- [Data provided]:

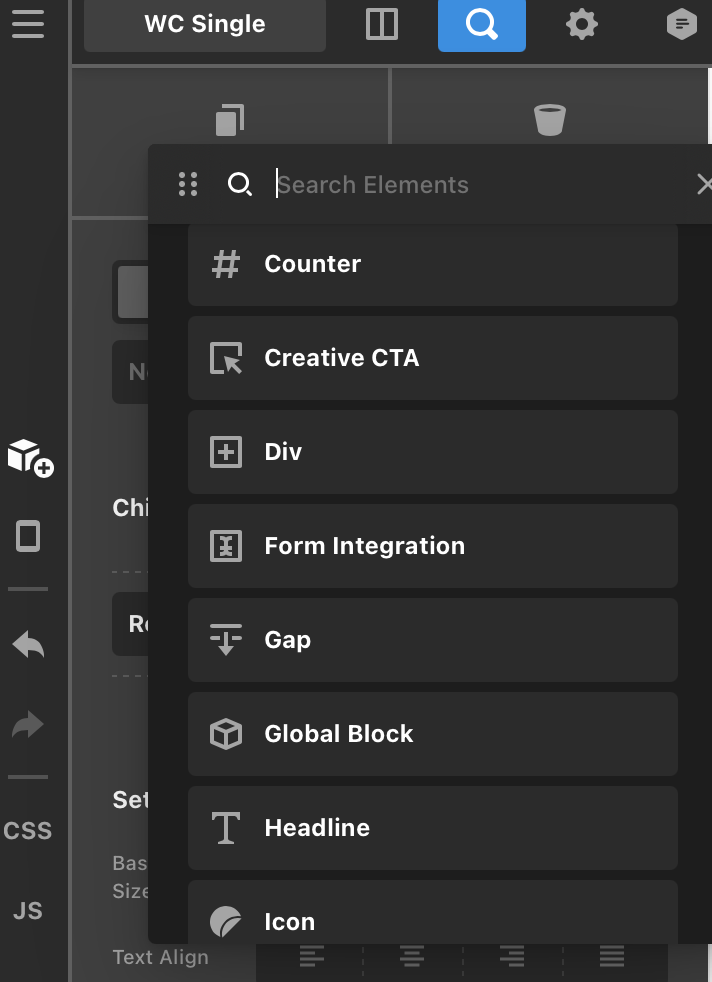712x982 pixels.
Task: Click the trash bin delete icon
Action: point(550,120)
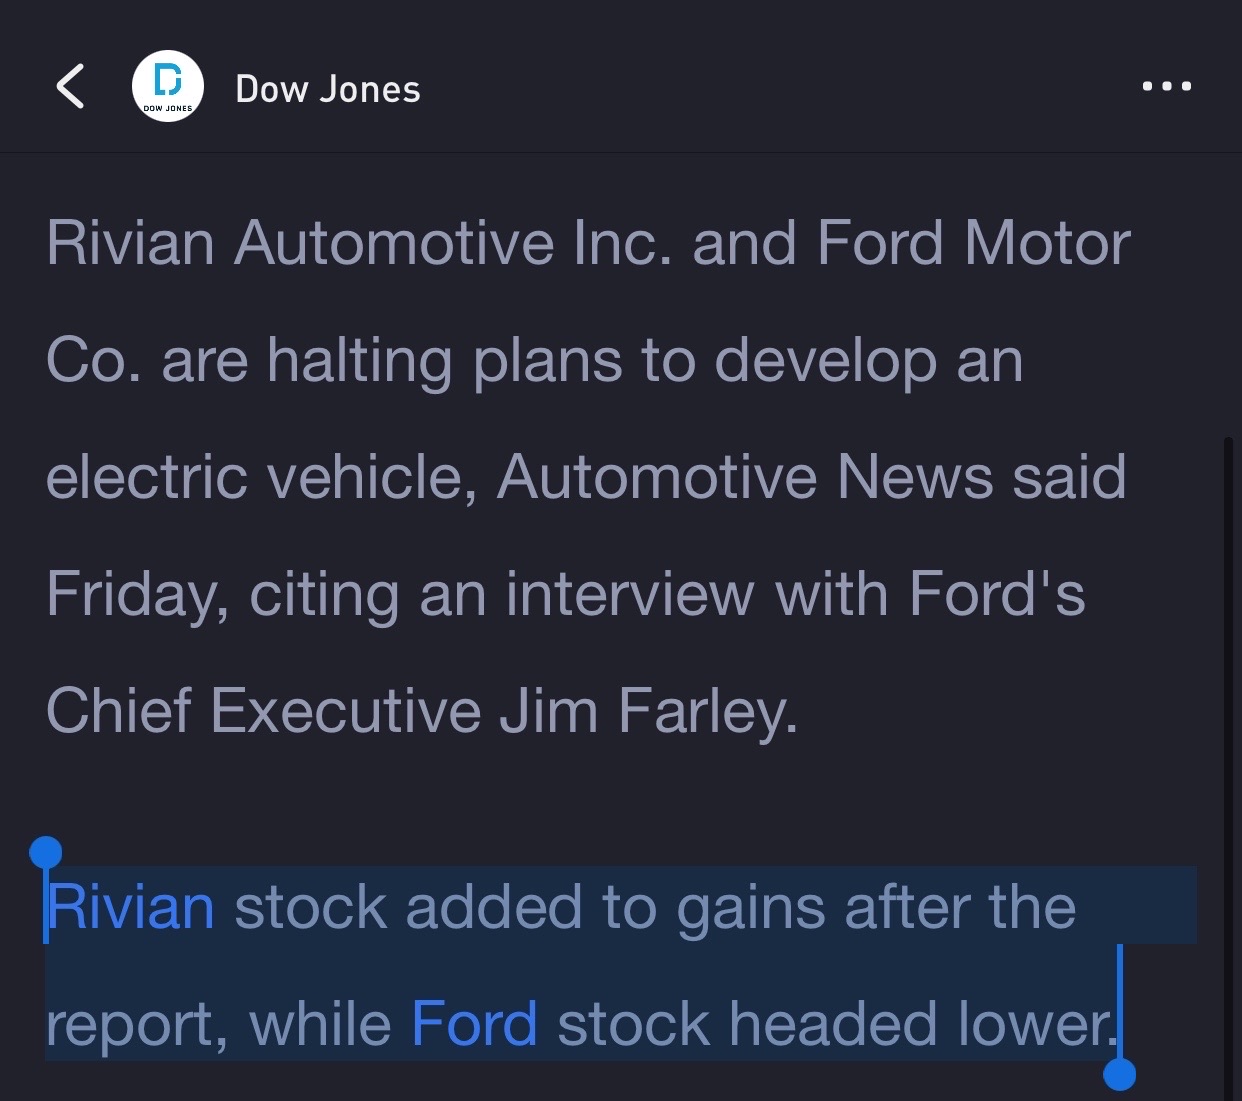Tap the words "Ford Motor" in first paragraph
The image size is (1242, 1101).
coord(973,243)
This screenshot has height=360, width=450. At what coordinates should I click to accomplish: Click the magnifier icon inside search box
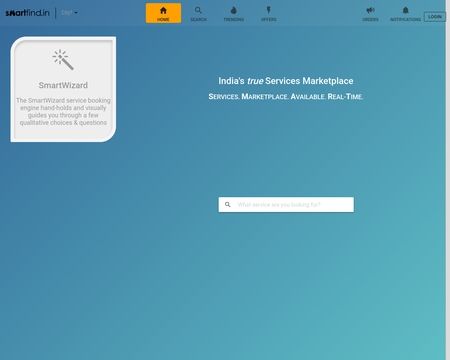click(228, 204)
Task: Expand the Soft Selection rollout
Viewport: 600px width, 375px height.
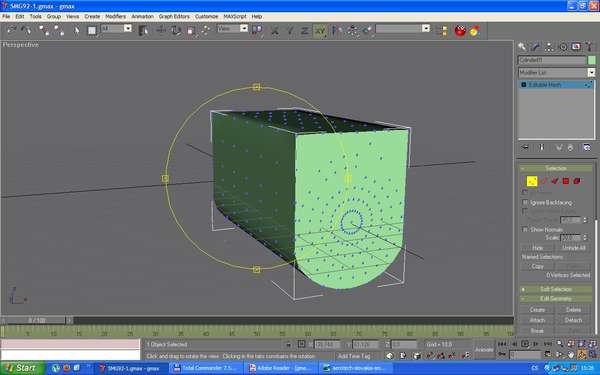Action: coord(556,289)
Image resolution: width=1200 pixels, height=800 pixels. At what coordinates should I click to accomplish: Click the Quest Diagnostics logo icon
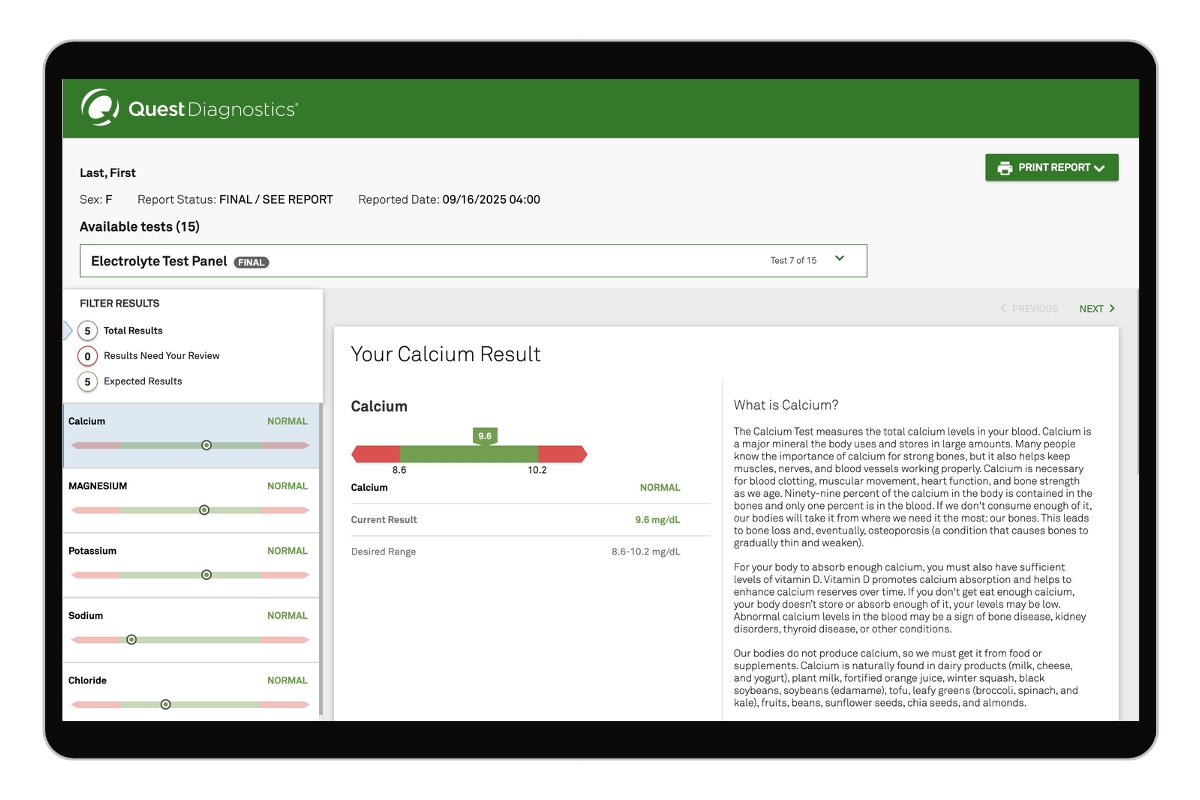click(99, 107)
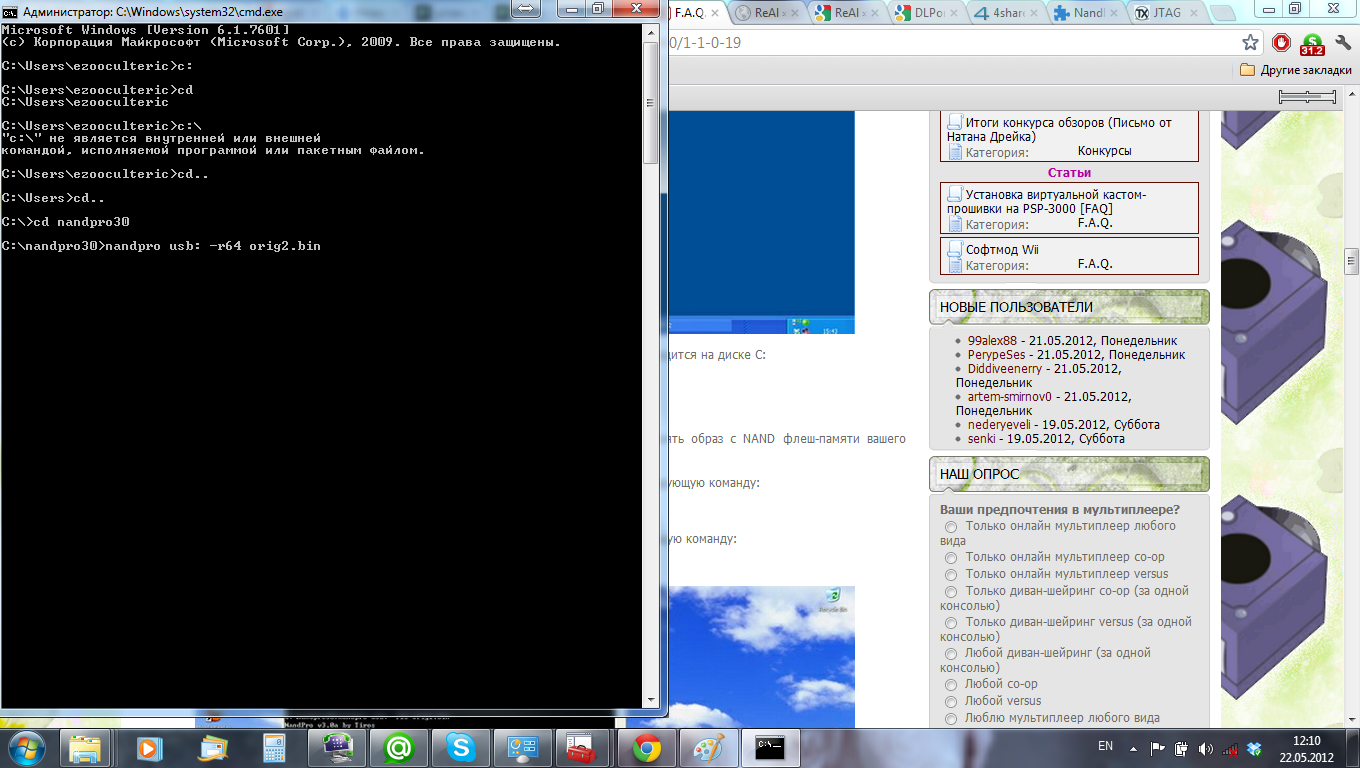Select 'Только онлайн мультиплеер versus' radio button

point(951,575)

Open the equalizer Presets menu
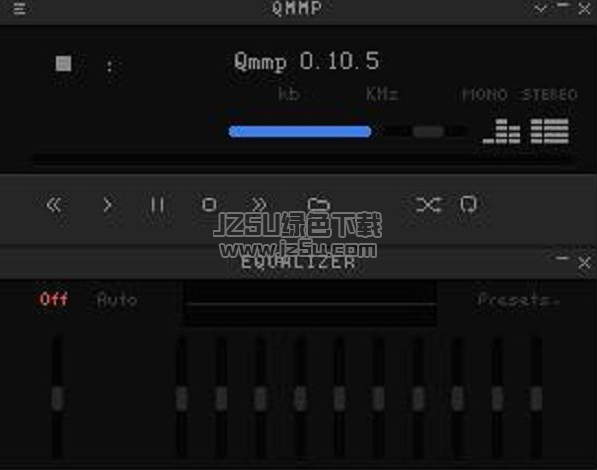[519, 301]
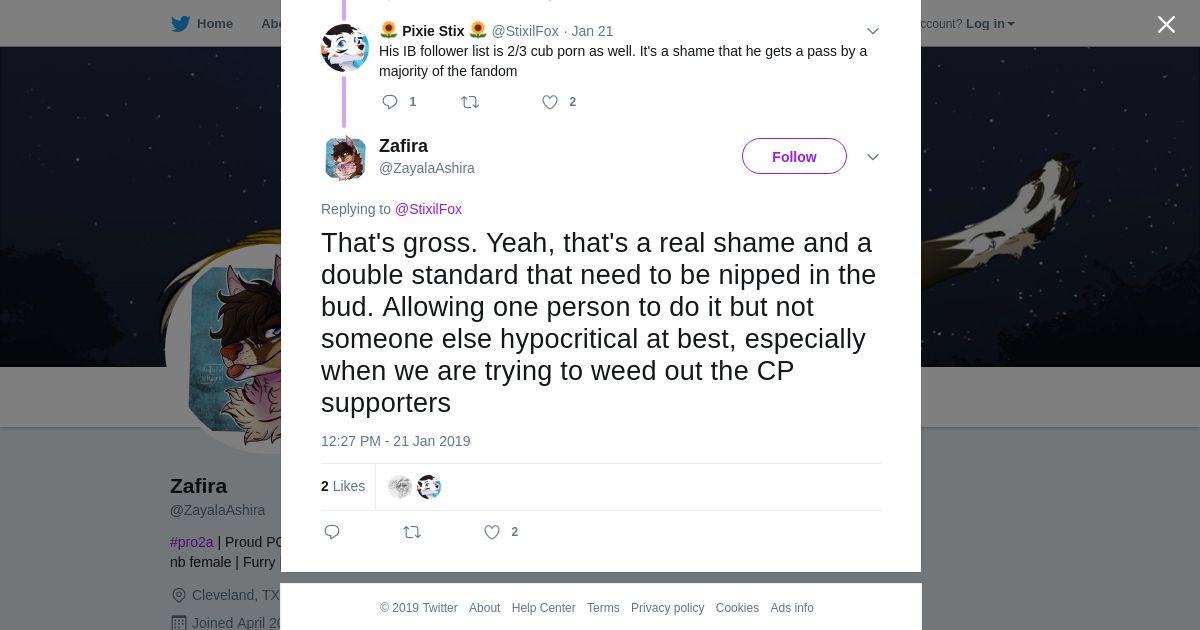Reply to Pixie Stix's tweet
The width and height of the screenshot is (1200, 630).
(390, 102)
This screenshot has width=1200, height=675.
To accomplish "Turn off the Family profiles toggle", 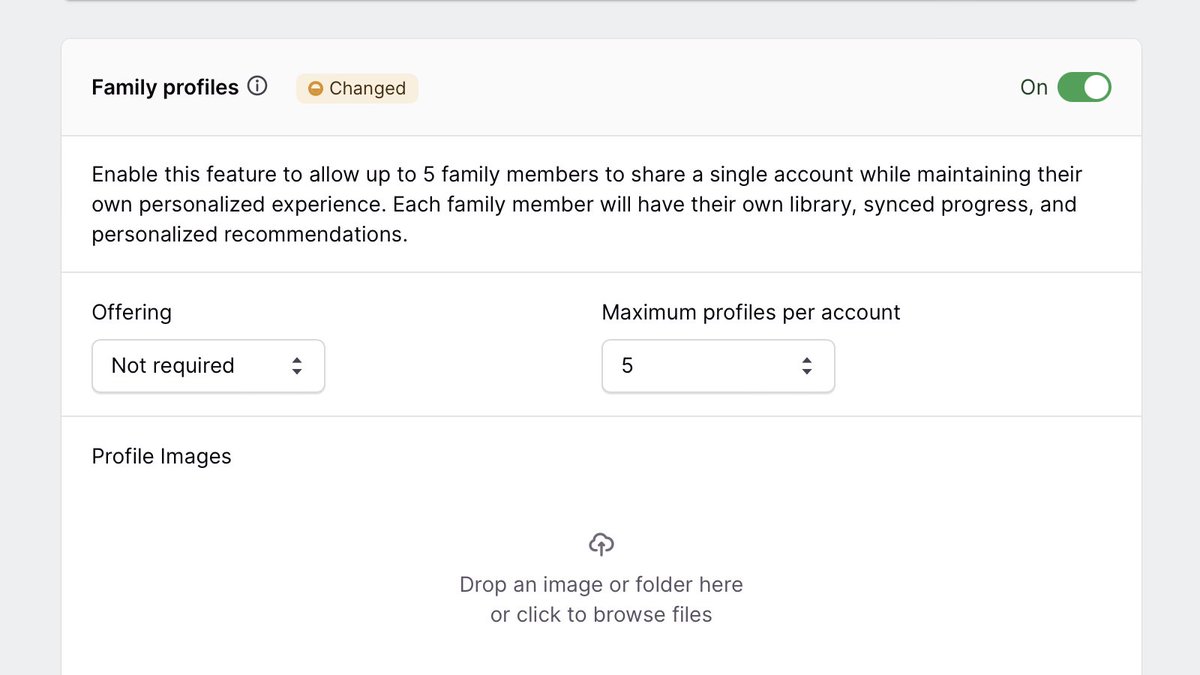I will [x=1084, y=87].
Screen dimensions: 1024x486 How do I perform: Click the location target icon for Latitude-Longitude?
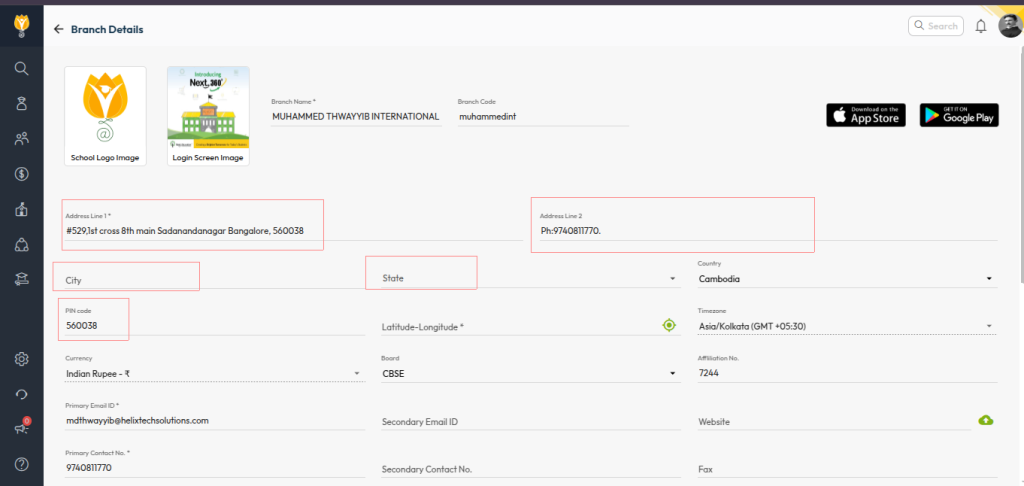point(669,325)
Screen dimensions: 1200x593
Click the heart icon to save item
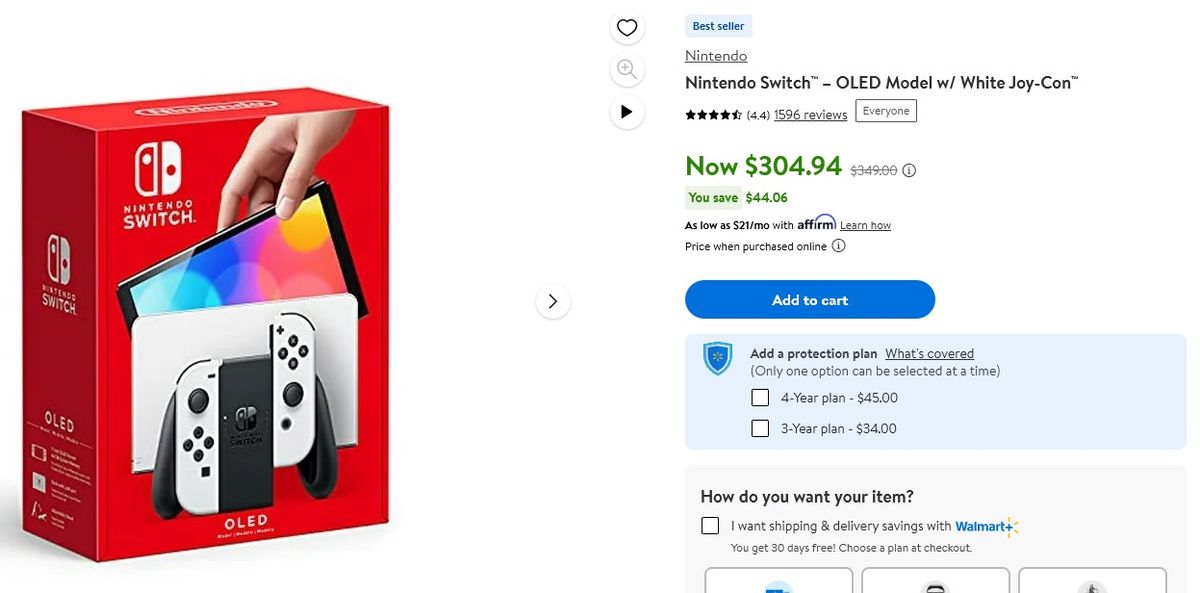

- [Task objective]: Copy everything above from the line holding "This screenshot has height=360, width=450." down to the line holding "This screenshot has width=1200, height=675.", both ends included, exactly as it stands and without the pictures.

- [Result for this exercise]:
This screenshot has height=360, width=450. At what coordinates should I click to accomplish: Click the magnifier icon inside search box
click(228, 204)
Task: Expand the Soft Selection rollout
Viewport: 600px width, 375px height.
Action: coord(556,289)
Image resolution: width=1200 pixels, height=800 pixels. At what coordinates should I click to accomplish: Click the Quest Diagnostics logo icon
click(99, 107)
Select 'Только онлайн мультиплеер versus' radio button

point(951,575)

Open the equalizer Presets menu
[519, 301]
Reply to Pixie Stix's tweet
The width and height of the screenshot is (1200, 630).
(390, 102)
This screenshot has width=1200, height=675.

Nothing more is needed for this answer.